● **WHAT IS EXPECTED**: Please give back word for word the lines of the material below between the line containing "Name (29, 2311)" and the line containing "Bangkok, Thailand (138, 1525)", inclusive.
++++++++++++++++++++
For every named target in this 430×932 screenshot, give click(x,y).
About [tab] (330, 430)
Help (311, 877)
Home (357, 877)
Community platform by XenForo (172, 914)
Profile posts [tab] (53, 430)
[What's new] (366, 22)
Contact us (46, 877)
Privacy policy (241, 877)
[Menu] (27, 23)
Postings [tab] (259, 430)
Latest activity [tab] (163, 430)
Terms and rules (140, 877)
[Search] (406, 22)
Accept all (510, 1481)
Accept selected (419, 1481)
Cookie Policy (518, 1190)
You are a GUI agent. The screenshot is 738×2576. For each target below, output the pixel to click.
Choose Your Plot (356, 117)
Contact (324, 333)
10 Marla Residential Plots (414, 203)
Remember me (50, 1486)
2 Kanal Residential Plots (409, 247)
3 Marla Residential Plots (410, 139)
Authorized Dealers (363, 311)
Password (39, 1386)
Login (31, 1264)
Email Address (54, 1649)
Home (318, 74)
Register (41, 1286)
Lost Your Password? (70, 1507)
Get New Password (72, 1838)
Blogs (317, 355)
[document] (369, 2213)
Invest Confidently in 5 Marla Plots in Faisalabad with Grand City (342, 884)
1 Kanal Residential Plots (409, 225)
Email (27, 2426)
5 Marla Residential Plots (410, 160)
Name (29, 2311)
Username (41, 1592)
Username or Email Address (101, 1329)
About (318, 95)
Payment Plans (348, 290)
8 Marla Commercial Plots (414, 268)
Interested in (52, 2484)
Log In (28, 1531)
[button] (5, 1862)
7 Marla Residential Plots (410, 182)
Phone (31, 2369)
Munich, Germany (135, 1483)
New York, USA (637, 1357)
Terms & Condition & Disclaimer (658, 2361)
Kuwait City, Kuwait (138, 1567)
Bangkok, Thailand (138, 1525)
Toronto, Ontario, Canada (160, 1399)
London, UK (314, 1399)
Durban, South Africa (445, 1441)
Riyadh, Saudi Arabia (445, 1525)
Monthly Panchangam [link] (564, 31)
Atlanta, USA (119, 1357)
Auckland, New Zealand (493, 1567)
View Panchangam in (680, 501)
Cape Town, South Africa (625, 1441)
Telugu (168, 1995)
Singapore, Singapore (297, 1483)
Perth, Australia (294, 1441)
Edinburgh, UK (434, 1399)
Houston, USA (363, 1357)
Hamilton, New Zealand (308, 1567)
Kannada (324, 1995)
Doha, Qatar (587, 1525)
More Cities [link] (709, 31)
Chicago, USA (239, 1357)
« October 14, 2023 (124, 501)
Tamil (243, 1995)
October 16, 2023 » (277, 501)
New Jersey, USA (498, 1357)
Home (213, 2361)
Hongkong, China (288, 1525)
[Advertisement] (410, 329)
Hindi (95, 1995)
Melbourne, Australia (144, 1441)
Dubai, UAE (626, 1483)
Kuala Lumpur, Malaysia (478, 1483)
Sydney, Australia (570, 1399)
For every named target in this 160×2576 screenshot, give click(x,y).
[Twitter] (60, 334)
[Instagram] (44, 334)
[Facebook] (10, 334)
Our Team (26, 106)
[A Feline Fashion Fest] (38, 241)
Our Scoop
++++++++++++++++++++
● **RESPONSE AREA**:
Name (29, 2311)
Username (41, 1592)
Username or Email Address (101, 1329)
About (318, 95)
Payment Plans (348, 290)
8 Marla Commercial Plots (414, 268)
Interested in (52, 2484)
Log In (28, 1531)
[button] (5, 1862)
7 Marla Residential Plots (410, 182)
Phone (31, 2369)
Munich, Germany (135, 1483)
New York, USA (637, 1357)
Terms & Condition & Disclaimer (658, 2361)
Kuwait City, Kuwait (138, 1567)
Bangkok, Thailand (138, 1525)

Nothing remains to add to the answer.